Objective: Mortality in patients with ST-segment elevation myocardial infarction (STEMI) has been associated with the volume of activity of percutaneous coronary intervention (PCI) facilities. This observational study investigated whether the coronary reperfusion-decision rate is associated with the volume of activity in a prehospital emergency setting.
Methods: Prospectively collected data for the period 2003-2013 were extracted from a regional registry of all STEMI patients handled by eight dispatch centers (SAMUs) in and around Paris [41 mobile ICU (MICUs)]. A possible association between volume of activity (number of STEMIs) and coronary reperfusion-decision rate, and subsidiarily between volume of activity and choice of technique (fibrinolysis vs. primary PCI), were investigated. Explanatory factors (patient age, sex, delay between pain onset and first medical contact, and access to a PCI facility) were analyzed in a multivariate analysis.
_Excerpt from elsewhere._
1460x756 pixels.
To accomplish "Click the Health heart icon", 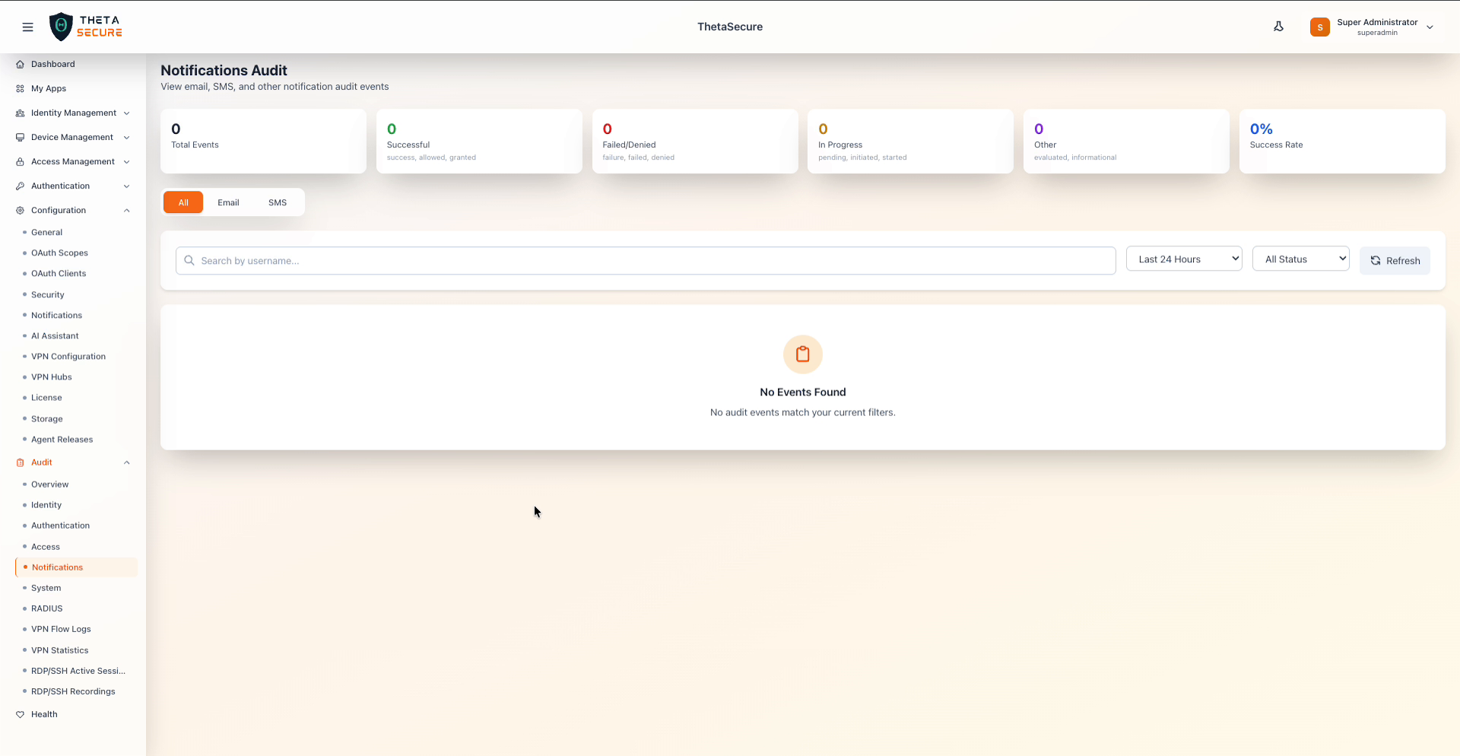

Results: Overall, 18 162 patients; male/female 3.5/1; median age 62 (52-72) years were included in the analysis. The median number of STEMIs per MICU was 339 (IQ 220-508) and that of reperfusion-decisions was 94% (91-95). There was no association between the decision rate and the number of STEMIs (P = 0.1). However, the decision rate was associated with age, sex, delay, and access to a PCI facility (P < 0.0001) in a highly significant way. Fibrinolysis was a more frequent option for low-volume (remoter PCI facilities) than high-volume MICUs (30 vs. 16%).
Conclusion: The decision of coronary reperfusion in a prehospital emergency setting depended on patient characteristics, delay between pain onset and first medical contact, and access to a PCI facility, but not on volume of activity. Promoting fibrinolysis use in underserved areas might help increase the reperfusion-decision rate.